We’re doing all this to be able to more than compensate for the inherent disadvantages that a remote organization has.
4. Recreate virtual versions of usual office comforts.
Another small but probably noticeable quirk of a remote work environment is the absence of common areas where people can take a break in the workplace. Some studies link quick breaks in the workplace to higher productivity. Too bad, the remote organization doesn’t have a physical watercooler, so to speak. This is where virtual equivalents can play an important role in ensuring the well being of your remote organization.

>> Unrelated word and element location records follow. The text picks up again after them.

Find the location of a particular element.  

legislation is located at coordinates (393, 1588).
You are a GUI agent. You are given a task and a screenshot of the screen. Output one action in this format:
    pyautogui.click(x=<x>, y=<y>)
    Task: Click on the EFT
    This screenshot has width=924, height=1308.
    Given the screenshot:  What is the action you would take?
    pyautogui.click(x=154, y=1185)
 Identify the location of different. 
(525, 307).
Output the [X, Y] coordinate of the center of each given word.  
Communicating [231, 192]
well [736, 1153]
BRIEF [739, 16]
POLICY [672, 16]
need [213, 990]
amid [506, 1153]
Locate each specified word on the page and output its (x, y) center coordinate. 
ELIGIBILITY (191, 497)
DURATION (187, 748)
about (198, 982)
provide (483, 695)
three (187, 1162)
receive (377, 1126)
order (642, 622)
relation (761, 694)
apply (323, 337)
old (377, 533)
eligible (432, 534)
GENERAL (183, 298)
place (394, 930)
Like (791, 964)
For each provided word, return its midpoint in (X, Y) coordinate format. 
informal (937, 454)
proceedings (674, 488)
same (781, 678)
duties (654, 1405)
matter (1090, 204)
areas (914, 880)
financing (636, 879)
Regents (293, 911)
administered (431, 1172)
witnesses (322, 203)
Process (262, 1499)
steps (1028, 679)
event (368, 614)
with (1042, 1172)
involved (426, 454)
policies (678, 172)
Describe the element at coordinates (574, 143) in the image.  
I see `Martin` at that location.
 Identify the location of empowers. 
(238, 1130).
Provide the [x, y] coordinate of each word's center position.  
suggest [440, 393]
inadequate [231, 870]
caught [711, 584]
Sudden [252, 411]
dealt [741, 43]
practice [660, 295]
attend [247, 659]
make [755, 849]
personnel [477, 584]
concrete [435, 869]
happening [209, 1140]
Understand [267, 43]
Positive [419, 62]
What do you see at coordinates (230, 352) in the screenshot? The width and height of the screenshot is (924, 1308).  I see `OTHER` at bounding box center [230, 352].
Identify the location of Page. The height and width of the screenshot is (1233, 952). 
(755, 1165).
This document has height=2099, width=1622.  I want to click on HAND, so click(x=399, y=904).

While our team is accustomed to the mundane realities of working from home, we still make it a point to have virtual versions of these office comforts. It can be as simple as making room for jokes, memes, and light activities or games within our group chats. CZ would recommend books to read now and then, while many people within teams share their passions. (The marketing team is fond of pets, for instance.)
5. Create a reward system that’s tangible and aspirational enough for your team. (A little personal touch can help a lot.)
Ultimately, we all work to gain rewards, whether monetary or aspirational. Admittedly, dishing out recognition and making employees feel valued can be quite tricky in the work-from-home setup. The dynamics of determining what constitutes good work can be different between conventional office settings and remote ones, so a well-communicated reward system can work wonders in a remote organization.
At Binance, we can’t exactly hold big events for recognizing the star players within the team, like a traditional team would during a year-end party. But we still make it a point to make our employees feel that they are valued. We are more vocal in our praise and appreciation of a job well done. We send bonus gifts to our top achievers, on top of significant performance bonuses. A lot of our rewards are also on the aspirational side of things. For instance, we provide top achievers with lots of growth opportunities, like being trusted with lead roles in any project they’d like to take on, or being given the latitude to work on creating or growing business units and determining their directions.
And even for our colleagues who are facing hardships, like personal tragedies or calamities where they live, we make it a point to send care packages, words of support from teammates, and more. It’s the little things such as personal touch that matter when it comes to valuing our teammates, even if we’re all around the world. And when our teammates feel valued, we all help each other to increase the value of the organization we’re with.